→ GOAL OF THE EXERCISE: Look through the records below for the line with "Quality Guidance (598, 1440)". Return that line and each one after it up to and including the line with "the GitHub repo (193, 1922)", exactly.
──────── SOURCE DATA
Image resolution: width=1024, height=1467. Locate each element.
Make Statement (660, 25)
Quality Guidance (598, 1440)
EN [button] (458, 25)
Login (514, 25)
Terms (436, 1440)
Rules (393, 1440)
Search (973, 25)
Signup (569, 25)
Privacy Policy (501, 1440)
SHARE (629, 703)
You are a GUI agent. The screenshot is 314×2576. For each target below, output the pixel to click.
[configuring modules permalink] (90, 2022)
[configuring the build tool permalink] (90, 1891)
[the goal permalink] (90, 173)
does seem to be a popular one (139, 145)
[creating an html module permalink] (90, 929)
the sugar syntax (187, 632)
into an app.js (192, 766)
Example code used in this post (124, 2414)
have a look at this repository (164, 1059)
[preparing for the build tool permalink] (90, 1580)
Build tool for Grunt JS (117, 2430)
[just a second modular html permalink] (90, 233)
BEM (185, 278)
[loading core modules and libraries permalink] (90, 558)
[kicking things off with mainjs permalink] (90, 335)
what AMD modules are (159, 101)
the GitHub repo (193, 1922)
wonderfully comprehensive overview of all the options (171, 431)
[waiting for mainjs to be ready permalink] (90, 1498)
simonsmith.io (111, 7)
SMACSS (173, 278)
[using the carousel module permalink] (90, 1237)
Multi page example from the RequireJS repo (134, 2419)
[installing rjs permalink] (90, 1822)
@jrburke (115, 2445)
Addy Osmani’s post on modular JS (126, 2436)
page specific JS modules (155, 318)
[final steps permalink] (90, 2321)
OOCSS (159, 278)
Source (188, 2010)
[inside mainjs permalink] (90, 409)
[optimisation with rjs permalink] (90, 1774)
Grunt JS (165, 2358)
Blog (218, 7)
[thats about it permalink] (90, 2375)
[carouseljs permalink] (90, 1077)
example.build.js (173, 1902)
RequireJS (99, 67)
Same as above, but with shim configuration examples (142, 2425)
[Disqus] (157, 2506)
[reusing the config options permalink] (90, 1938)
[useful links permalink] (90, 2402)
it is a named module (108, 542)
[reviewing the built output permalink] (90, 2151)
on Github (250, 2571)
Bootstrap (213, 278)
────────────────
→ OUTPUT FOR THIS TASK:
Quality Guidance (598, 1440)
EN [button] (458, 25)
Login (514, 25)
Terms (436, 1440)
Rules (393, 1440)
Search (973, 25)
Signup (569, 25)
Privacy Policy (501, 1440)
SHARE (629, 703)
You are a GUI agent. The screenshot is 314×2576. For each target below, output the pixel to click.
[configuring modules permalink] (90, 2022)
[configuring the build tool permalink] (90, 1891)
[the goal permalink] (90, 173)
does seem to be a popular one (139, 145)
[creating an html module permalink] (90, 929)
the sugar syntax (187, 632)
into an app.js (192, 766)
Example code used in this post (124, 2414)
have a look at this repository (164, 1059)
[preparing for the build tool permalink] (90, 1580)
Build tool for Grunt JS (117, 2430)
[just a second modular html permalink] (90, 233)
BEM (185, 278)
[loading core modules and libraries permalink] (90, 558)
[kicking things off with mainjs permalink] (90, 335)
what AMD modules are (159, 101)
the GitHub repo (193, 1922)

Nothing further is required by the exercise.